Impugnazione patteggiamento: quando è possibile e quando no
L’impugnazione del patteggiamento rappresenta un’area del diritto processuale penale con confini ben definiti. Accettare un patteggiamento significa chiudere il procedimento in modo rapido, ma comporta anche una significativa rinuncia al diritto di contestare la sentenza. Una recente ordinanza della Corte di Cassazione ha ribadito con forza quali sono i limiti invalicabili per chi intende presentare ricorso, specificando che la semplice contestazione sulla misura della pena non è un motivo valido.
I Fatti del Caso
Nel caso in esame, un imputato aveva presentato ricorso per cassazione avverso una sentenza di patteggiamento emessa dal Giudice per le Indagini Preliminari. Il cuore della sua doglianza non riguardava vizi procedurali, errori nella qualificazione del reato o l’illegalità della pena, bensì la sua quantificazione. In sostanza, dopo aver raggiunto un accordo con la pubblica accusa, l’imputato contestava la misura stessa della pena concordata.

COSE DA FARE:
**1.** Rispondi a queste domande sull'estratto relativo all'impugnazione del patteggiamento:
(a) Quale organo ha emesso la recente ordinanza citata?
(b) Da quale giudice era stata emessa la sentenza di patteggiamento impugnata?
(c) Che cosa contestava l'imputato nel suo ricorso?
**2.** Riprendi l'estratto sull'impugnazione del patteggiamento dal punto in cui si ferma e proseguilo.
L'elenco qui sotto è materiale a sé, distinto dall'estratto.

MATERIALE DI RIFERIMENTO:
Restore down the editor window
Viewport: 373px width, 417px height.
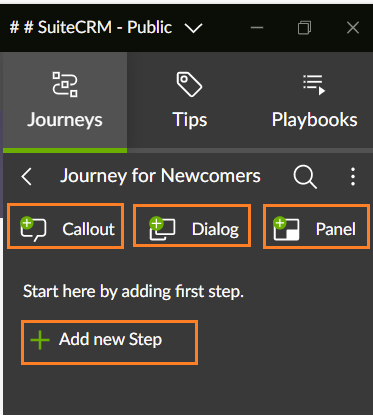point(304,28)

RISPOSTE PUNTO PER PUNTO:
**1.**
(a) La Corte di Cassazione.
(b) Dal Giudice per le Indagini Preliminari.
(c) La misura stessa della pena concordata, cioè la sua quantificazione.

**2.**
L’Impugnazione del Patteggiamento e i Limiti dell’Art. 448 c.p.p.
La Corte di Cassazione ha immediatamente inquadrato la questione nell’ambito dell’articolo 448, comma 2-bis, del codice di procedura penale. Questa norma è fondamentale perché elenca tassativamente i soli motivi per cui è possibile ricorrere contro una sentenza di applicazione della pena su richiesta delle parti (patteggiamento). Essi sono:
1. Vizi relativi all’espressione della volontà dell’imputato.
2. Difetto di correlazione tra la richiesta e la sentenza.
3. Erronea qualificazione giuridica del fatto.
4. Illegalità della pena o della misura di sicurezza applicata.
L’elenco è chiuso e non ammette interpretazioni estensive. La ratio della norma è chiara: il patteggiamento è un accordo, un negozio processuale in cui l’imputato accetta una determinata pena in cambio di benefici. Una volta raggiunto tale accordo e ratificato dal giudice, non può essere rimesso in discussione se non per vizi gravi e specifici che ne minano la validità legale o la formazione della volontà.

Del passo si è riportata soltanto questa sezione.